# Burning OSB. or Plywood in Gasser???



## ozzie88 (Apr 4, 2012)

Anybody ever burn osb. or plywood in there gasser? Would there be any problems with doing this? I found an endless supply of this wood from a factory for free thought it may be good?  But wonder about the glue they use and what will happen in a burn?


----------



## pen (Apr 4, 2012)

Anytime I have burned OSB (outside) is was one hot fire. I'd be worried about it burning too hard and possibly causing damage.


----------



## peakbagger (Apr 4, 2012)

Its free from the factory as they have to pay to have it hauled to a landfill. When its burnt itc an give off some nasty fumes.
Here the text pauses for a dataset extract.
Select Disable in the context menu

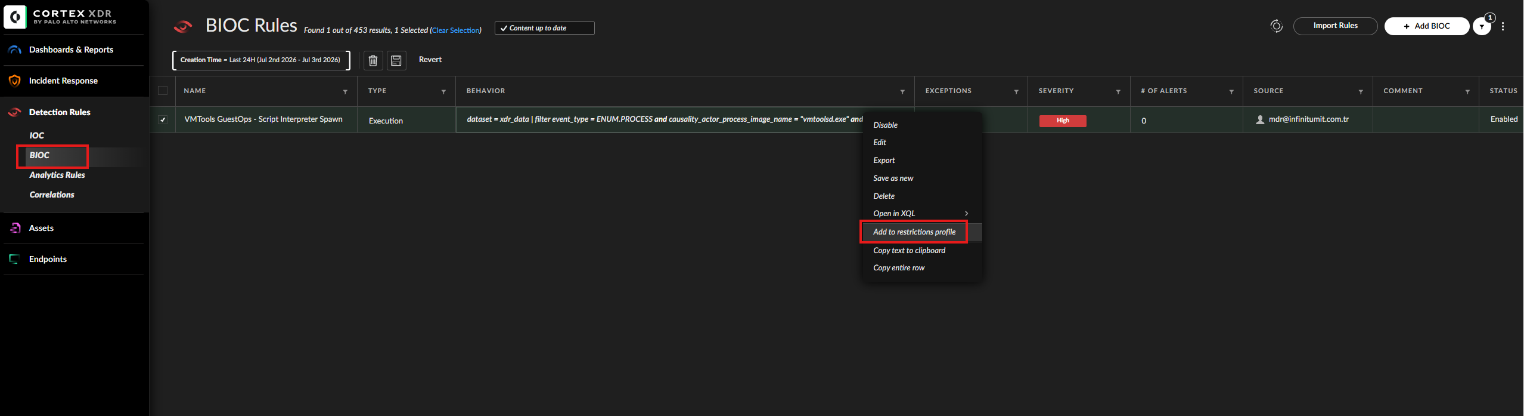pos(885,125)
I dont think it will damage the stove as much as it will pollute the countryside. Usually its a urea formaldehyde glue.


----------



## Tennman (Apr 4, 2012)

When I have some scraps left over from jobs around the property I'll add it sparingly just to get rid of it. I wouldn't burn it exclusively not only because of the chemicals, but it tends to stack flat and very dense so developing/maintaining the coal bed for a gasser becomes a headache. I've had success mixing maybe ~10% or less with my splits to get rid of the stuff, but burning only flat, very tight stuff I think would be a headache in a gasser. There you go.... worth every penny of what you paid for that advice.


----------



## woodsmaster (Apr 4, 2012)

I've burn't a little particle board. It off gassed to fast and made the boiler huff. A little mixed in would probably burn ok but like mentioned it's probably not to good for the air.


----------



## ozzie88 (Apr 5, 2012)

Thanks guys, i


woodsmaster said:


> I've burn't a little particle board. It off gassed to fast and made the boiler huff. A little mixed in would probably burn ok but like mentioned it's probably not to good for the air.
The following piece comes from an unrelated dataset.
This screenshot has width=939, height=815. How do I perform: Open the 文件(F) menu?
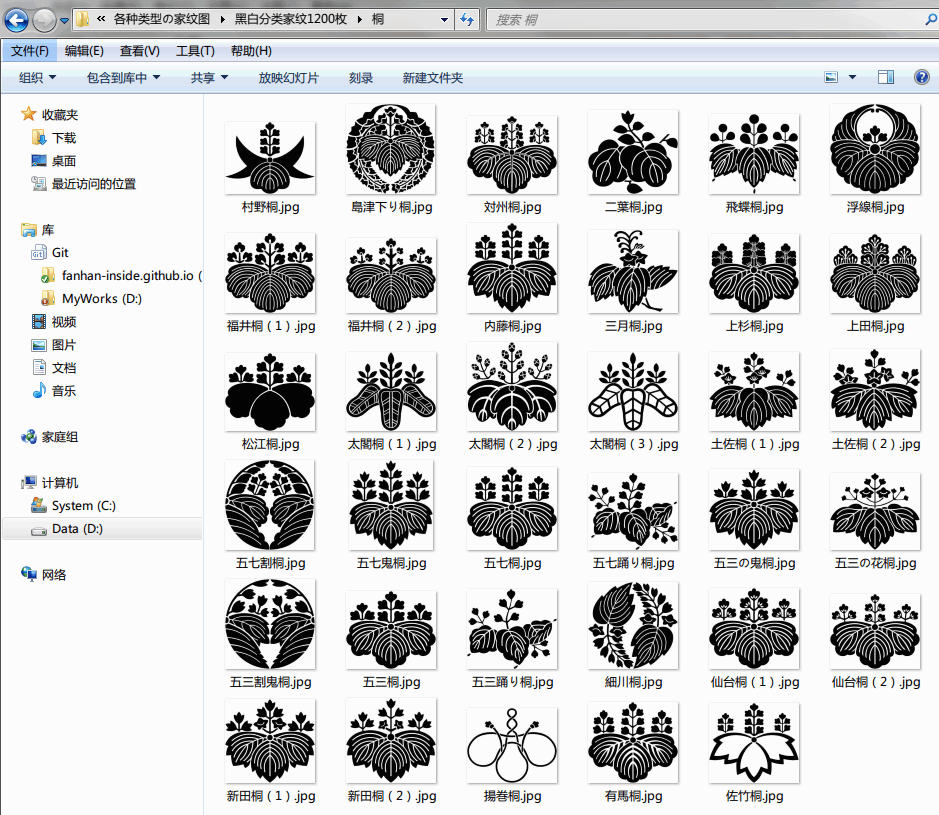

  thought that would be the answer but I never tried it, think I will pass on this.  Theres a place close by i get hardwood slab for good price will stick with that,


----------



## webbie (Apr 5, 2012)

It would probably put out less pollution than when burned "in the wild", but still vastly more than wood. The glues in there have to be pretty heavy stuff - but you can probably look them up, and the better scientists and engineers among us can figure out the temps that these bad compounds might burn away at.

My guess is that it is poisoning you and your neighbors to a degree. The exception might be at the very hottest part of a fire - maybe 2200 degrees up. But I'm not an engineer!
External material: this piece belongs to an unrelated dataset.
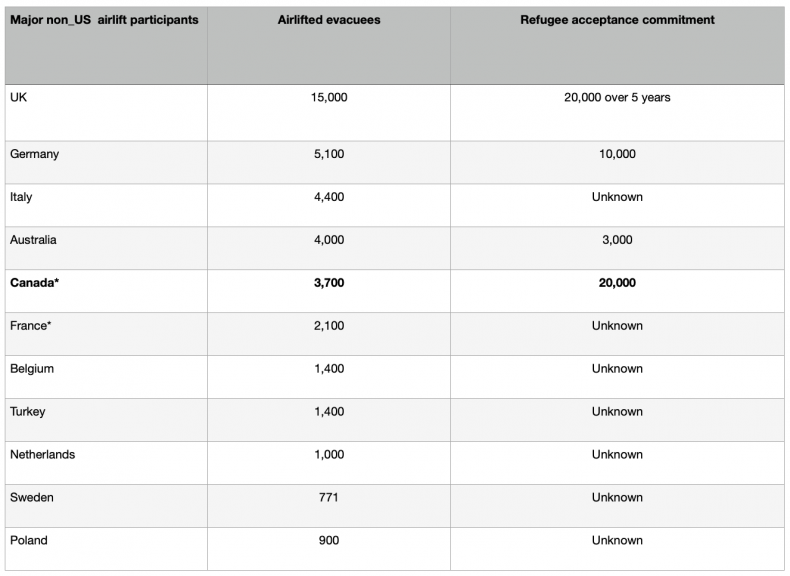Click the "Airlifted evacuees" column header
The height and width of the screenshot is (576, 790).
pyautogui.click(x=329, y=20)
Some details on glues here:
http://columbiaforestproducts.com/FAQ

I guess it depends greatly on the particular resin!


----------



## ozzie88 (Apr 5, 2012)

ozzie88 said:


> Thanks guys, i
> 
> thought that would be the answer but I never tried it, think I will pass on this. Theres a place close by i get hardwood slab for good price will stick with that,


 
That Huffing your talking about i think I had an experence with that and this would be the same i think.  First started Gasser I used a little Diesal fuel like in a wood stove, it Huffed alright,poped the top off my chimney when it did, this scrap would do same i think,


----------



## maple1 (Apr 5, 2012)

webbie said:


> It would probably put out less pollution than when burned "in the wild", but still vastly more than wood. The glues in there have to be pretty heavy stuff - but you can probably look them up, and the better scientists and engineers among us can figure out the temps that these bad compounds might burn away at.
> 
> My guess is that it is poisoning you and your neighbors to a degree. The exception might be at the very hottest part of a fire - maybe 2200 degrees up. But I'm not an engineer!
> 
> ...


 
What would be the lesser of the two evils - tossing a piece into your gassifier, or having it end up in a landfill where the leachate ends up who knows where?


----------



## SmokeEater (Apr 8, 2012)

Exterior plywood glues are resins and not the same as for interior plywoods, particle board and OSB which use urea formaldehde glues.  Low temp burning of UF glues releases formaldehyde in the gaseous form which is a known carcinogen.  On the other hand burning UF glues at a high temp where pyrolysis occurs, like what would happen in a gassifier, the components of the combustion products are mostly CO2 and water.  One problem in burning UF in a gasser would be the formation of nitrogen oxides at high temps.  NOx s are implicated in formation of smogs and will form nitric acid as in acid rain.   EPA regulates how much NOx can be emitted by major powerplants and other large combustors.  If you could "burn off" the nitrogen in the UF at low temps and them high fire them in the gasser to gassification temps, then the burning of the UF glues would be fairly harmless and emit no nasty pollutants.


----------



## TCaldwell (Apr 8, 2012)

Aside from the glue/nox issue, the current p/s air settings used for cordwood will not be successful for manufactured wood. These ''woods'' basically flash and combust too quickly, requiring much more secondary air and or different control algorithims for a batch burn. pallett wood will act the same way, you might be able to integrate a small ammt in a load of cordwood. a little bit goes a long way.


----------



## SmokeEater (Apr 8, 2012)

TCaldwell said:


> Aside from the glue/nox issue, the current p/s air settings used for cordwood will not be successful for manufactured wood. These ''woods'' basically flash and combust too quickly, requiring much more secondary air and or different control algorithims for a batch burn. pallett wood will act the same way, you might be able to integrate a small ammt in a load of cordwood. a little bit goes a long way.


 
I don't have any of the combustion reactions handy to look at and don't know the weights of the UF glues in the mentioned manufactured woods, because each brand would have varying amounts and therefore don't know if the amount of oxygen to pyrolyze is more or less than wood. With all of the questions that I would have to answer the original query, one can't definitively say how much of each type could be burned in a load because of all the variables, including how much can the draft fan be throttled up or down to modify the reaction, including its rate. In summary, a good deal of research would need to be carried out to determine if one could burn manufactured woods in their specific gasser.  The best "translation" of this would be to not consider burning non natural woods or other combustibles in your wood furnace, stove, or gasser.


----------